Dinesh D'Souza, former senior policy analyst during the Reagan administration, addressed terrorism and the war in Iraq in a lecture Wednesday titled "America and Its Enemies."

D'Souza is the Robert and Karen Rishwain Fellow at the Hoover Institution at Stanford University. He is a best-selling author whose articles and books are controversial among conservative and liberal audiences. His most recent book, "The Enemy at Home: The Cultural Left and Its Responsibility for 9/11," was published in January.

D'Souza's lecture was sponsored by the Bowdoin College Republicans and the Office of the Dean of Student Affairs.

D'Souza began his lecture by addressing what he believed to be flaws in liberal and conservative thinking about the war in Iraq.

"To understand the situation in Iraq, we need to take a fresh look at 9/11," he said. "Our understandings of the enemy have been unmoved for five years."

Speaking about 9/11, D'Souza posed the question: "How did radical Islam get in a position to do what it did?" He attributed the attack to the Clinton administration's failure to act after the attacks on the U.S. Embassy in Kenya and Tanzania in 1998. According to D'Souza, the success of those attacks led Osama bin Laden to "conceive of a grander strike" against the United States.

D'Souza said that Muslims are attracted to Islamic tyranny because there are no other types of government to choose from in the Middle East. He said that the United States was in Iraq "to put a new card on the table: Muslim democracy."

He said that the United States cannot lose the war in Iraq militarily.

"The only way to lose the war is to lose it in the American mind," he said.

According to D'Souza, the insurgents know that they cannot beat the U.S. army; they only have to "hang in long enough for weariness to weigh in."

He said that the insurgency in Iraq could only win by convincing Americans to leave?the same goal that, according to D'Souza, the political left has.

"The left is pushing for the same objective as bin Laden for its own reasons," he said.

D'Souza concluded his lecture by saying that the war in Iraq "is not a war we can afford to lose."

D'Souza's lecture has generated some controversy within campus political groups. Charlie Ticotsky '07, co-president of the Bowdoin College Democrats, sent the Orient a press release criticizing the College Republicans for inviting D'Souza to speak.

"D'Souza is an interesting choice for Maine Republicans," reads the release. "He is known for his obscene, intolerant, and racially charged assertions on race and foreign policy."

The release quotes Waterville City Councilor and Maine College Democrats' President Henry Beck.

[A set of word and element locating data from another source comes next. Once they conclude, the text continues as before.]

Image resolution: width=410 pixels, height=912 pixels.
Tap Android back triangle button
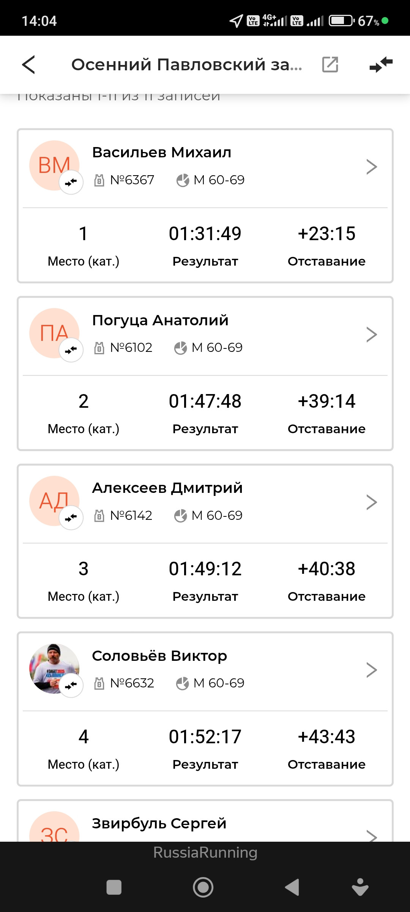point(292,887)
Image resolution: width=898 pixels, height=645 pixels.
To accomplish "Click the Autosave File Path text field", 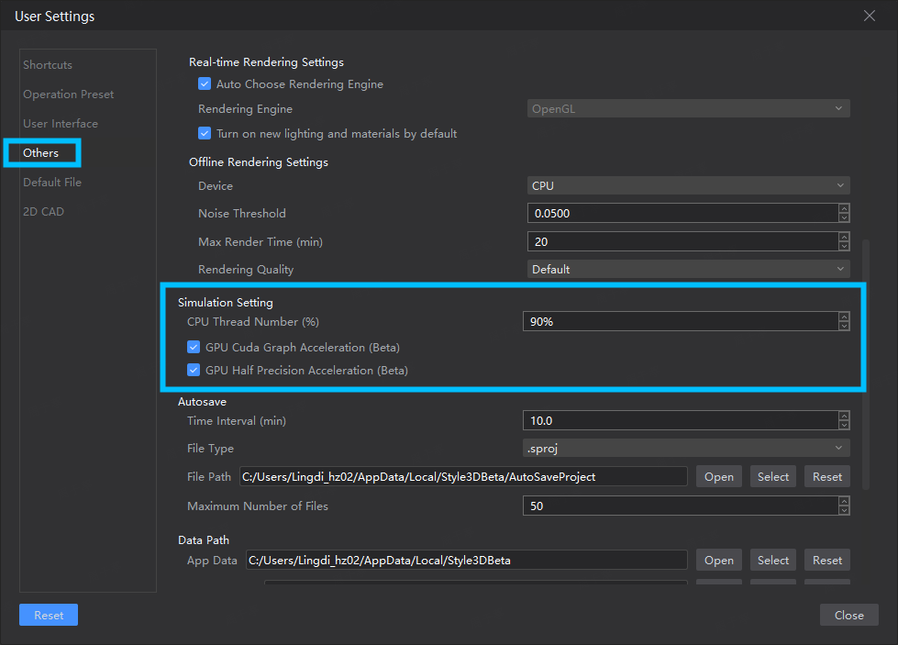I will (x=463, y=477).
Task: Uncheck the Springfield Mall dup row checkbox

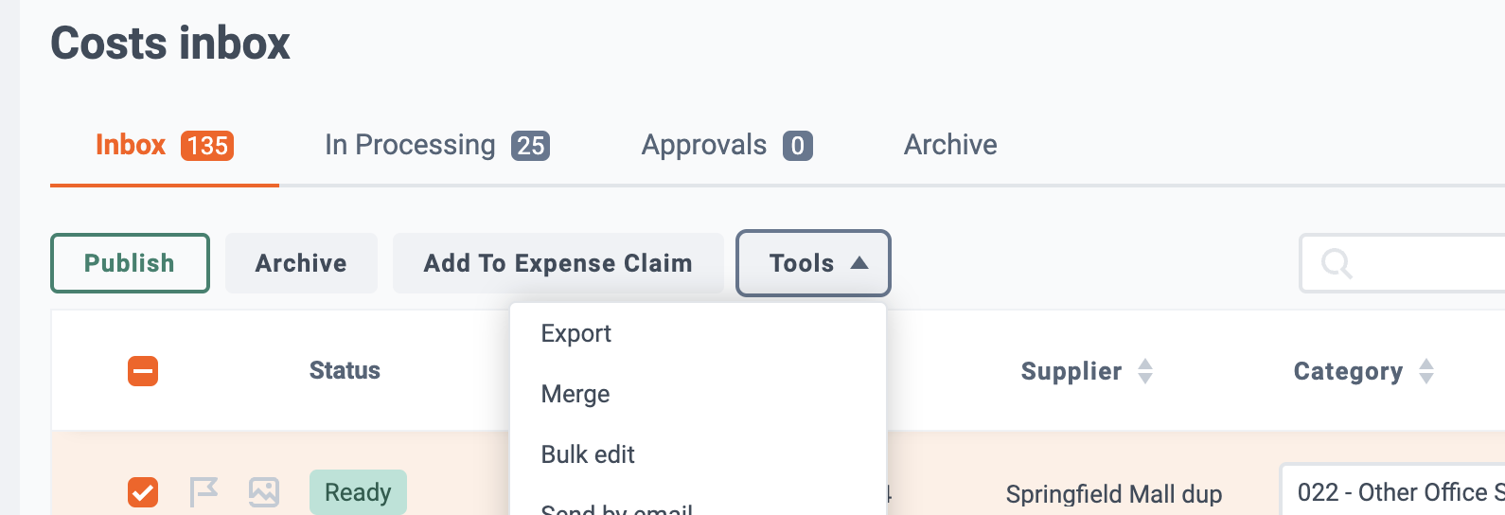Action: (143, 492)
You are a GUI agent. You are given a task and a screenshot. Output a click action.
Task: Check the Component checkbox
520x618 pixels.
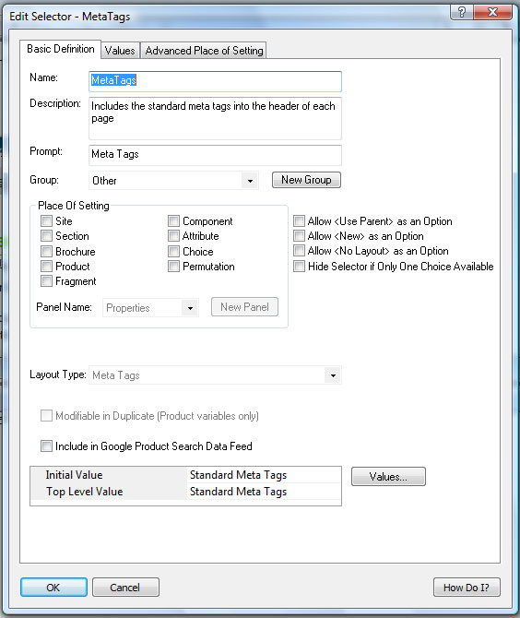click(173, 221)
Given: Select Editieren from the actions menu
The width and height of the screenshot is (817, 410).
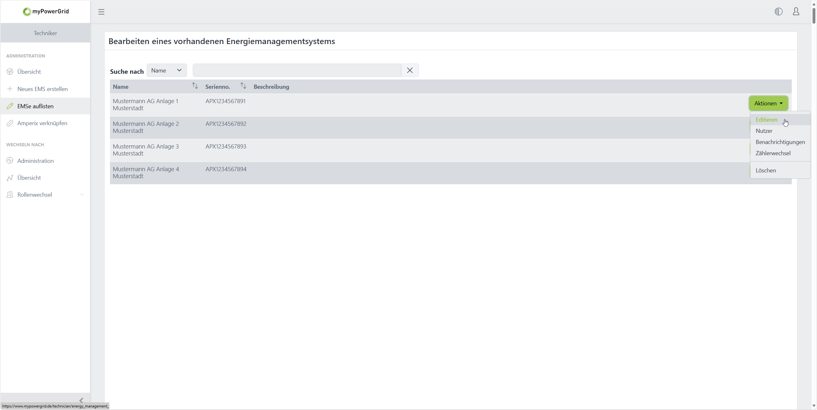Looking at the screenshot, I should click(766, 120).

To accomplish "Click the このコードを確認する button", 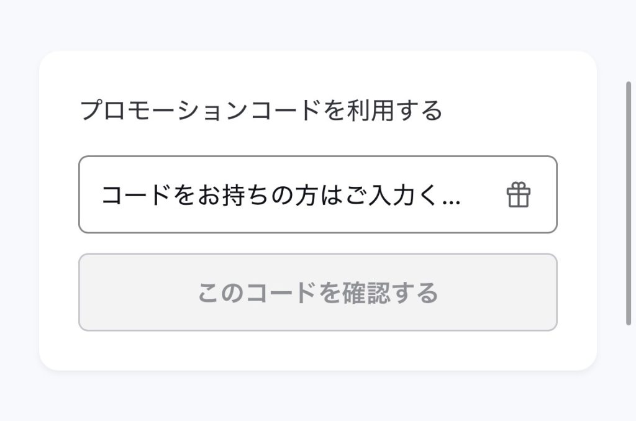I will click(317, 292).
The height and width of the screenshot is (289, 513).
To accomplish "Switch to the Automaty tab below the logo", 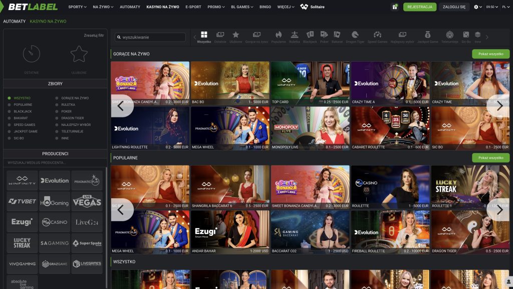I will pos(15,21).
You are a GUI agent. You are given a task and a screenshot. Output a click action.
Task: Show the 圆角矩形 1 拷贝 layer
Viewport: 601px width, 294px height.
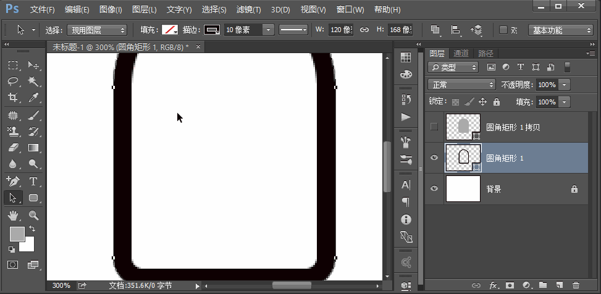tap(434, 127)
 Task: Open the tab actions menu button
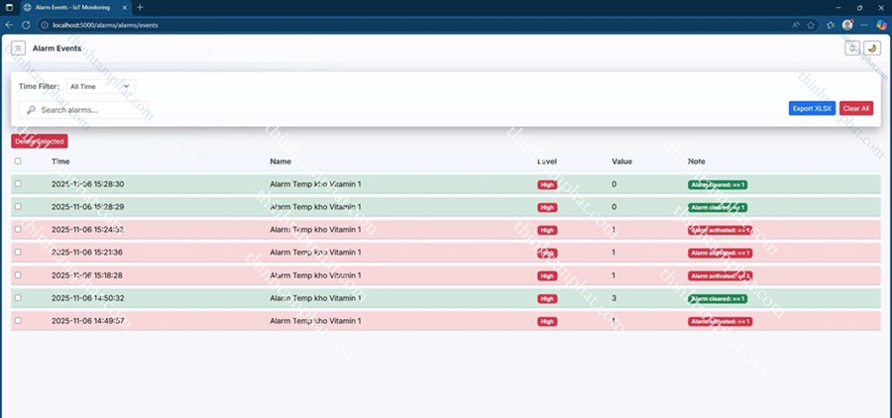pyautogui.click(x=10, y=7)
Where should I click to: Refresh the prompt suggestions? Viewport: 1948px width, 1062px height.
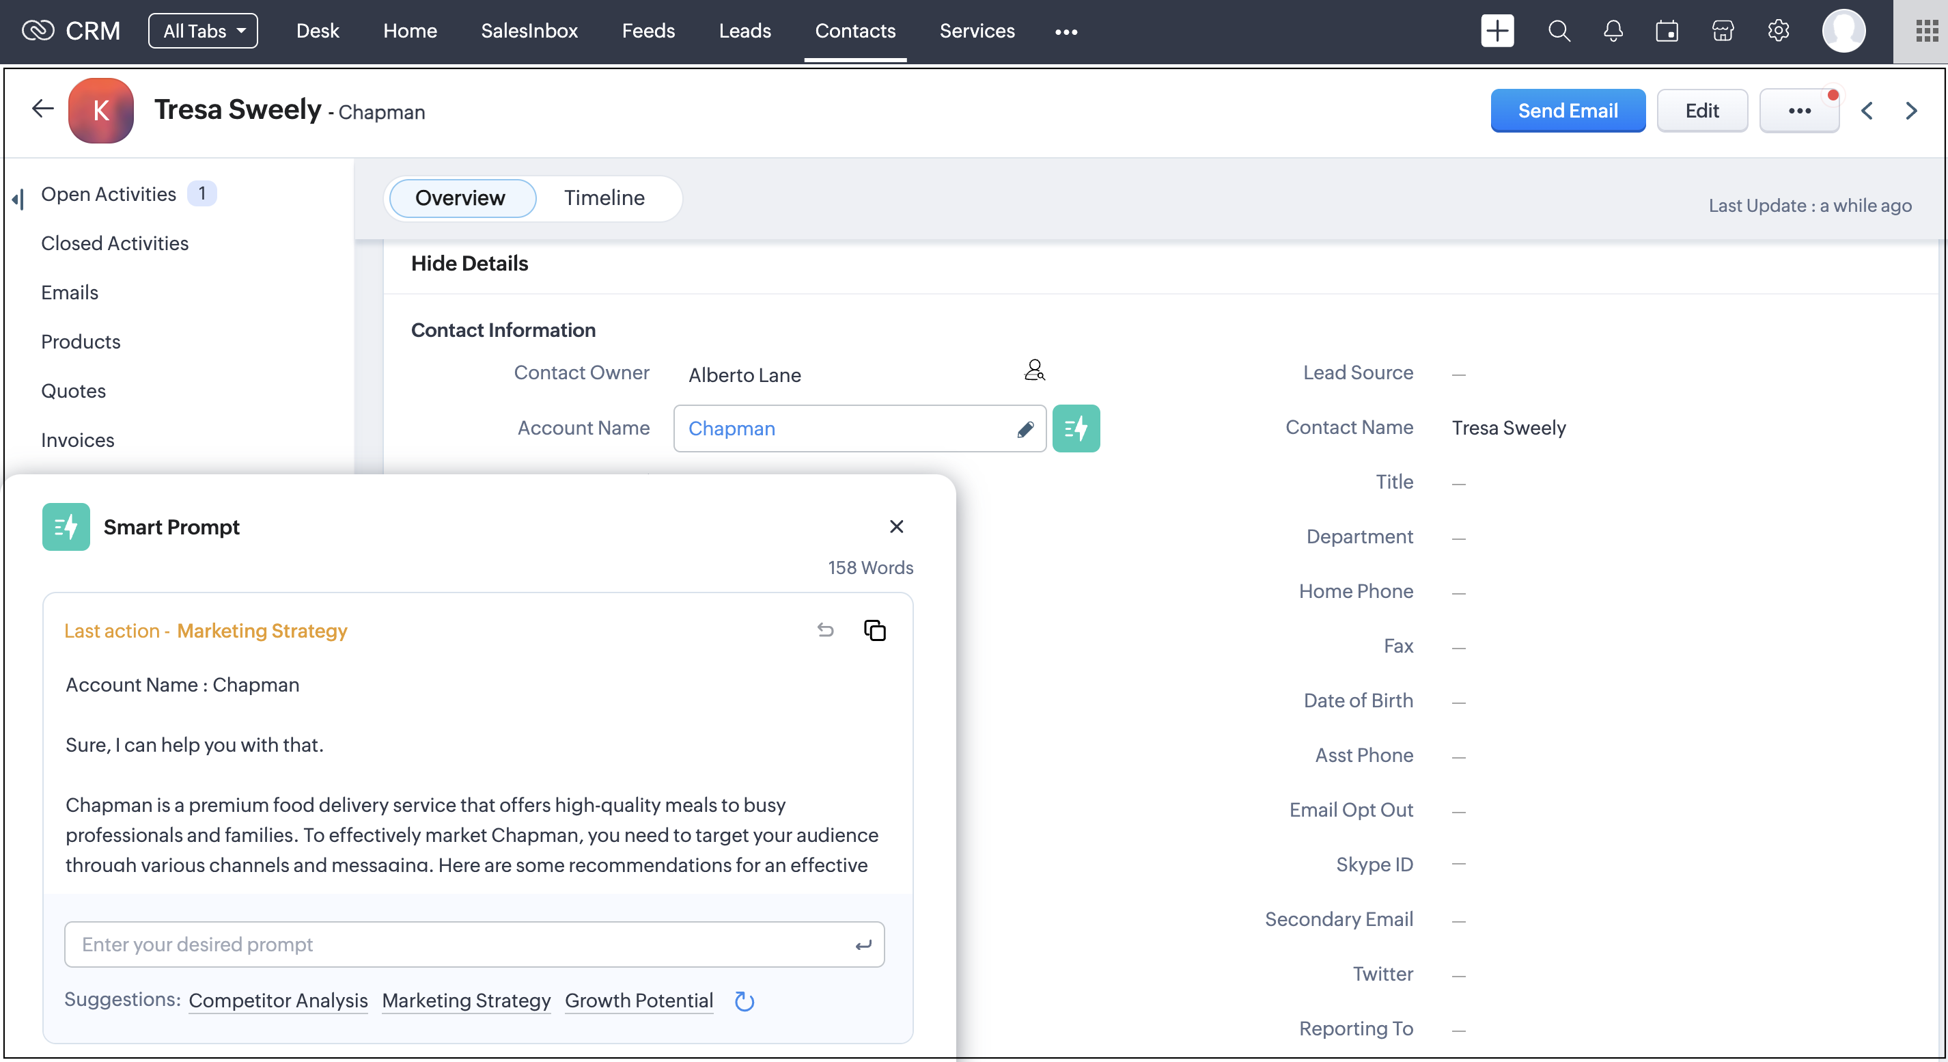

"Speakers like D'Souza have a right to deliver these remarks, but at the end of the day, what are Maine Republicans trying to accomplish?" Beck asked.

The Orient attempted to contact the Bowdoin College Republicans but had not received a response at press time.

D'Souza said that Bowdoin students should thank the Bowdoin Republicans for bringing him to campus.

"Republicans are doing you a big favor?subjecting your entrenched flabby liberalism to a little bit of intellectual pressure," he said.